Workshop 3: Methode Drama – Lernen fördern mit Methoden der Dramapädagogik und des Szenischen Spiels

Karl Eigenbauer (A)

25. Oktober von 14 – 18 Uhr – 4 Stunden und/oder am 26. Oktober von 14 – 18 Uhr

Arbeitssprache: Deutsch

maximale Teilnehmerzahl: jeweils 24
freie Plätze am 25. Oktober: 22
freie Plätze am 26. Oktober: 16

 

Kursbeschreibung

Theaterpädagogische Arbeitsweisen sind nicht nur auf Schultheateraufführungen beschränkt. Szenische und dramapädagogische Verfahren können ebenso im Fachunterricht gewinnbringend eingesetzt werden. Die verwendeten Theatertechniken sind hier – als Mittel zum Zweck – immer mit einer pädagogischen oder sozialen Zielsetzung verbunden. Nicht die Qualität der Darstellung steht im Zentrum, sondern der Inhalt.
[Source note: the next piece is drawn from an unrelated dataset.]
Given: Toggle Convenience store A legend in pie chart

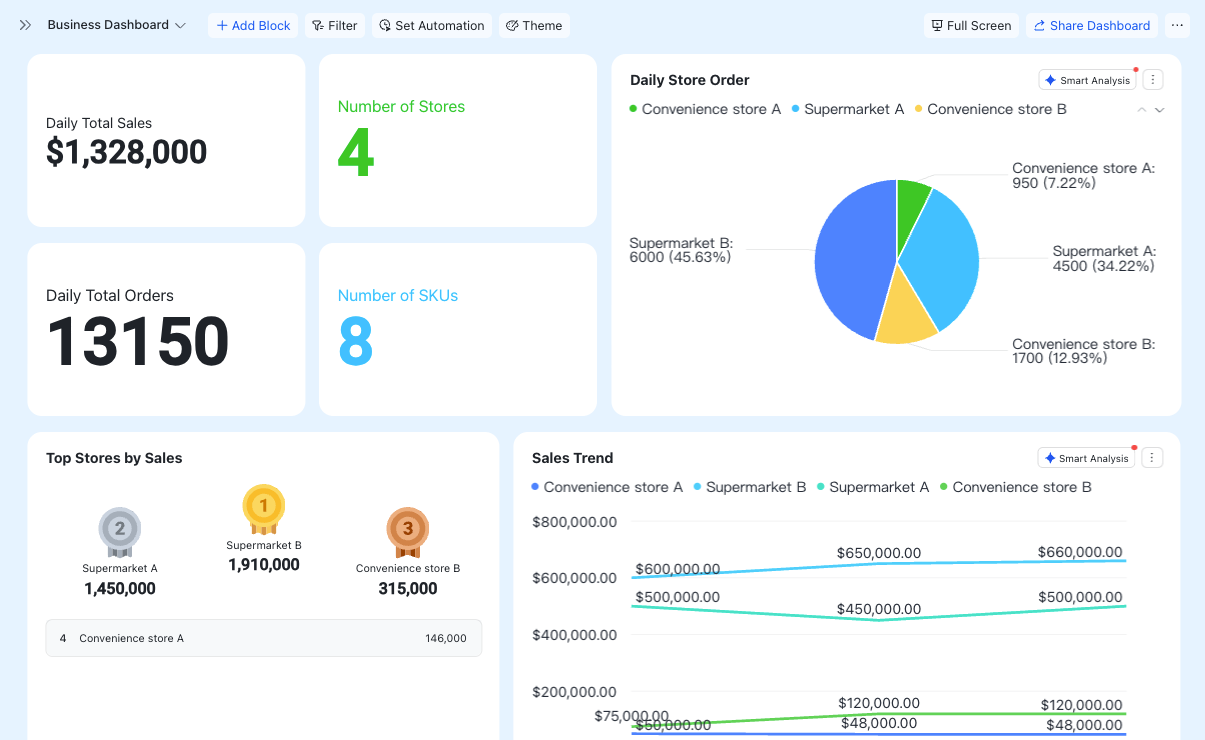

Dramapädagogische Ansätze schaffen ein kreatives, ganzheitliches und handlungsorientiertes Erleben, Erfassen und Festigen von Unterrichtsstoff, an dem auch Körpersprache, Mimik und Gestik beteiligt sind.
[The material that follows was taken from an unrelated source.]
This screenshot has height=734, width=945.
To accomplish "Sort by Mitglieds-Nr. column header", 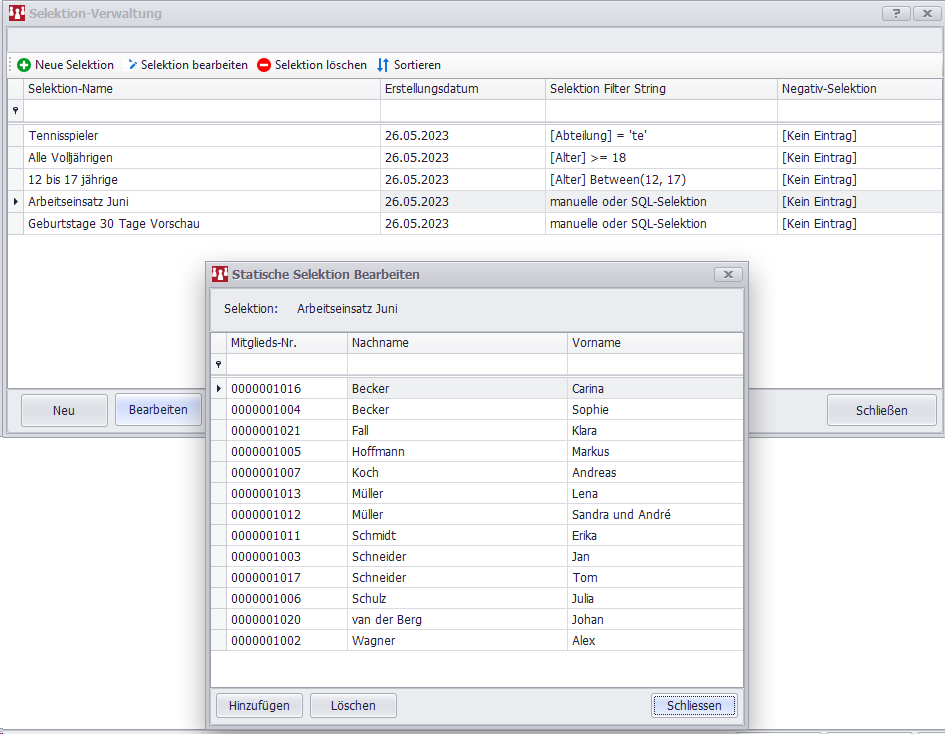I will coord(286,343).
Sie beruhen auf zwei wesentlichen Prinzipien: Identifikation und Aufbau einer fiktiven Situation. Die fiktive Spielwelt schafft einen geschützten Rahmen, innerhalb dessen sich die Schüler*innen erproben können.  Die Schüler*innen identifizieren sich im dramapädagogischen Spiel mit Rollen, deren Einstellungen und Biographien sie kennen lernen sollen (z. B. auch in literarischen Texten). Die Übernahme fremder Identitäten eröffnet ihnen Erfahrungen, deren Zugang ihnen sonst verwehrt bliebe und in denen sie mit Überzeugung handeln (z. B. auch in der Fremdsprache).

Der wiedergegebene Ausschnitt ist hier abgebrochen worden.